_Stated goal 1:_ Please output everything from "The Mastersounds chronology" down to "World Pacific label." in the album page.
_Stated goal 2:_ Rewrite the paragraph of the album page that begins "The King and I (subtitled" as a short bulleted list that keeps its main facts.
_Stated goal 3:_ According to the album page, who produced the record?

Studio album by The Mastersounds
- Released: 1957
- Recorded: September 19, 1957 Los Angeles, CA
- Genre: Jazz
- Label: World Pacific PJM 405
- Producer: Richard Bock

The Mastersounds chronology
| Jazz Showcase (1957) | The King and I (1957) | Kismet (1958) |

= The King and I (The Mastersounds album) =

The King and I (subtitled A Jazz Interpretation by the Mastersounds) is an album by The Mastersounds led by vibraphonist Buddy Montgomery with pianist Richie Crabtree, bassist Monk Montgomery and drummer Benny Barth featuring performances of tunes from Richard Rodgers and Oscar Hammerstein II musical The King and I recorded in 1957 and released on the World Pacific label.

_Dataset section:_
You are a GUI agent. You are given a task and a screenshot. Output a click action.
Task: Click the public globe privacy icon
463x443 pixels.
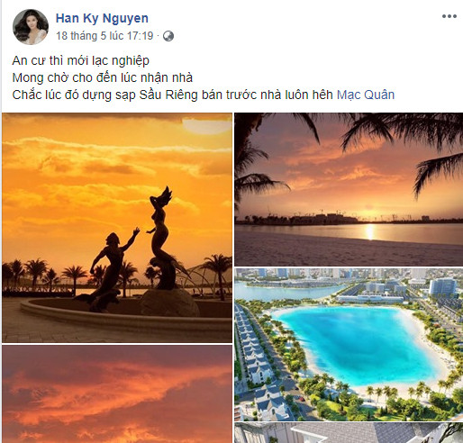pyautogui.click(x=168, y=36)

_Full solution 1:_
The Mastersounds chronology
| Jazz Showcase (1957) | The King and I (1957) | Kismet (1958) |

= The King and I (The Mastersounds album) =

The King and I (subtitled A Jazz Interpretation by the Mastersounds) is an album by The Mastersounds led by vibraphonist Buddy Montgomery with pianist Richie Crabtree, bassist Monk Montgomery and drummer Benny Barth featuring performances of tunes from Richard Rodgers and Oscar Hammerstein II musical The King and I recorded in 1957 and released on the World Pacific label.

_Full solution 2:_
- Album: The King and I, subtitled A Jazz Interpretation by the Mastersounds
- Band: The Mastersounds, led by vibraphonist Buddy Montgomery
- Other members: pianist Richie Crabtree, bassist Monk Montgomery, drummer Benny Barth
- Material: tunes from the Richard Rodgers and Oscar Hammerstein II musical The King and I
- Recorded in 1957 and released on the World Pacific label

_Full solution 3:_ Richard Bock